Start by pouring the hazelnuts into a skillet set to a medium-low heat. Allow the hazelnuts to toast for five or six minutes, or until they are browned but not blackened. Blackened hazelnuts will add a burned flavor to the extract, so discard any that burn during the toasting process. Move the hazelnuts to a plate or paper towel and allow them to cool. Once the hazelnuts have cooled, chop them into medium-sized pieces and put them into the bottle. Pour the brandy over the nuts and seal the bottle with the lid. This concoction should be allowed to sit for at least four weeks before the lid is removed. This allows the brandy time to absorb the essence of the nuts. When using homemade hazelnut extract, be sure to strain the fluid as you pour to prevent the pieces of hazelnuts from ending up in your food.

Creamy Vanilla Hazelnut Extract

The traditional extract is nice for varied and savory uses as well as cookies, cakes, and ice cream, but if you really want a creamy, sweet extract then this is the recipe to use! You will need half a cup of hazelnuts (without the shells), three quarters cup of vodka, one vanilla bean, half a cup of granulated sugar, a quarter cup of water, and a jar with a lid.

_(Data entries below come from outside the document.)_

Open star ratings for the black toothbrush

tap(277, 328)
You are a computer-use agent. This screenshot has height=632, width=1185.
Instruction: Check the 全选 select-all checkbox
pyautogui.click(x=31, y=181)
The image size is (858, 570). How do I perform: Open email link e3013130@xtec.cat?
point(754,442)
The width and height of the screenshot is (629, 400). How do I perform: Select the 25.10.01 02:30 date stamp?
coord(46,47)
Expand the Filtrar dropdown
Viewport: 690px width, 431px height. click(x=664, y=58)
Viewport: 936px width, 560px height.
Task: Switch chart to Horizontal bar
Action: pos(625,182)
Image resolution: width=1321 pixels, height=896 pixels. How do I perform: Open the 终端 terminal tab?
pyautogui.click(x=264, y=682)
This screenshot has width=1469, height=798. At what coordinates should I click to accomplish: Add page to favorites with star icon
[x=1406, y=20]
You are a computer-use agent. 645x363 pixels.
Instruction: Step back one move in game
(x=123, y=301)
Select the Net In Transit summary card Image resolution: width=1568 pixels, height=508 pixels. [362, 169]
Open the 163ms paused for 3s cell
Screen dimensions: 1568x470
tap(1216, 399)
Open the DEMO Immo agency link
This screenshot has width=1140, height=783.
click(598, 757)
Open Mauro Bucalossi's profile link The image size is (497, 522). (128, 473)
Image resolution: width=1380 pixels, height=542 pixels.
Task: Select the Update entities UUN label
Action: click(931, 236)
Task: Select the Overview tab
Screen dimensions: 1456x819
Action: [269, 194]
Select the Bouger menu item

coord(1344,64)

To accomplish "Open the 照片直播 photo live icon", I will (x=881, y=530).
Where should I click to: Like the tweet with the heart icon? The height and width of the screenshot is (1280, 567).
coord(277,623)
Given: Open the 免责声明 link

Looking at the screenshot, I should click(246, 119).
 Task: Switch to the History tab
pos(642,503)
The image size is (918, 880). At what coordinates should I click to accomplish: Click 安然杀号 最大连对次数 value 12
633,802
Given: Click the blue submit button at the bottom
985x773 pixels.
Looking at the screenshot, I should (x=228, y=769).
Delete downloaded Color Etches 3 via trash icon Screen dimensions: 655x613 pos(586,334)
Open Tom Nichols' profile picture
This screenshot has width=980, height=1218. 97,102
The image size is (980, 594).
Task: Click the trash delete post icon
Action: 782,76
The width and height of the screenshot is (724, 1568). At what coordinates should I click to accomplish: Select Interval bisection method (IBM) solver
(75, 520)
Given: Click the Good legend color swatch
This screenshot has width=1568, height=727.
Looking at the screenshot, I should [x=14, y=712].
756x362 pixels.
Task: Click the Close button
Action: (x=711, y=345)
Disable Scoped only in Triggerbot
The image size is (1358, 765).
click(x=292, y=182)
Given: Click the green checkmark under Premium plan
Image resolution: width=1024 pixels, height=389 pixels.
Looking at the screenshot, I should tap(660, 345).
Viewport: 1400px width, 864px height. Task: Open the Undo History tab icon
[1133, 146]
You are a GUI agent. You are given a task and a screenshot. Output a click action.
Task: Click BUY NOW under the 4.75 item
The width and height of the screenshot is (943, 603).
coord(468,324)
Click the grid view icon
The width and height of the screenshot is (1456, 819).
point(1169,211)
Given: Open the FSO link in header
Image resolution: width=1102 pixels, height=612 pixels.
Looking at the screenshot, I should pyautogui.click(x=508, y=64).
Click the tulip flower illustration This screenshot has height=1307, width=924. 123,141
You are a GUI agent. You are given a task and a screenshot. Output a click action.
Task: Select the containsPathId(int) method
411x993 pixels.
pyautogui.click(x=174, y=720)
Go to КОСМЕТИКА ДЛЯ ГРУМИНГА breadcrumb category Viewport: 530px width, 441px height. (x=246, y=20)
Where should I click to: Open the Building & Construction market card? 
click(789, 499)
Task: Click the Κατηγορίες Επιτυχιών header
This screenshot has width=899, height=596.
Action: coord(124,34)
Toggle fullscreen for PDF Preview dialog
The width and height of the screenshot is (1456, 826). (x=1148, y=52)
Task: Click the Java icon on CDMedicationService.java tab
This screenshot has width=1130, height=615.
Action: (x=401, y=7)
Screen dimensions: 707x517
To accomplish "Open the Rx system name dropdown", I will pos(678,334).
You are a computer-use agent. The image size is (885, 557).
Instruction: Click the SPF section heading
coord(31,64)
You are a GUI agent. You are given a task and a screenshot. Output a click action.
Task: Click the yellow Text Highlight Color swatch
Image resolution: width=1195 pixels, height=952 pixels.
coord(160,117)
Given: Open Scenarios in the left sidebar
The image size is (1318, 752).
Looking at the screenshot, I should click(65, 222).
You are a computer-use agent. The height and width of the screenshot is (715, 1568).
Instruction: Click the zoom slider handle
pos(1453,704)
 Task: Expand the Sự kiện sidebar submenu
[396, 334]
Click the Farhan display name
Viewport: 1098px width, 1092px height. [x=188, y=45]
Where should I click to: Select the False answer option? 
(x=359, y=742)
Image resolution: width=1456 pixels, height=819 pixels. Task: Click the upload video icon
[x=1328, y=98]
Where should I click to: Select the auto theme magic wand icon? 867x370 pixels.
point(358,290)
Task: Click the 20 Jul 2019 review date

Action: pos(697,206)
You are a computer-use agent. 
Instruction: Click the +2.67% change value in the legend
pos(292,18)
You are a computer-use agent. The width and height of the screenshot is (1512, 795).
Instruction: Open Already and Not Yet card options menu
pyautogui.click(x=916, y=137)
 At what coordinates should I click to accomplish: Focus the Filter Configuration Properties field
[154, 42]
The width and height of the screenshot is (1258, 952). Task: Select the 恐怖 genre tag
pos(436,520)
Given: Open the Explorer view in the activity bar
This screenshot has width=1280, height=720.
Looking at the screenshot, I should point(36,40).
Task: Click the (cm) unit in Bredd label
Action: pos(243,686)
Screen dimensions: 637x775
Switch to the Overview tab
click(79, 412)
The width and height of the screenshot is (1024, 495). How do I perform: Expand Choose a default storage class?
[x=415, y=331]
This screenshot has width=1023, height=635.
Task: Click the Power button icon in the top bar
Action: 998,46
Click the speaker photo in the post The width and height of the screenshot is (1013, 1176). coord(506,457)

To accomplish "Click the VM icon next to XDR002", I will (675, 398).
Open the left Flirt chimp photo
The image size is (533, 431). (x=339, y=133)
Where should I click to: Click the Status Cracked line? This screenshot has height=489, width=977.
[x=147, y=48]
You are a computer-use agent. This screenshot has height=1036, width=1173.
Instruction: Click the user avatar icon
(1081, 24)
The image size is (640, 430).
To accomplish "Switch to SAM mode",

Start by toasting the hazelnuts. You can do this using the skillet method mentioned above or by baking them in a 350 degree oven for about ten minutes (or until brown). Next, chop the hazelnuts into medium-sized pieces and pour them into the jar. Pour the vodka over the hazelnuts, then scrape the inside of the vanilla bean out. Add the scrapings as well as the “case” of the vanilla bean into the jar. Replace the lid and store the mixture for about four weeks. After this time, strain the extract liquid from the bottle using a sieve to remove the hazelnuts. Next, mix the water and sugar together in a pot and bring it to a boil. This will thicken to produce a syrup, so take care to stir the mixture frequently. When the syrup is boiling, pour it back into the bottle, along with the extract liquid. Mix well and replace the cap. Store the mixture either at room temperature or in the refrigerator.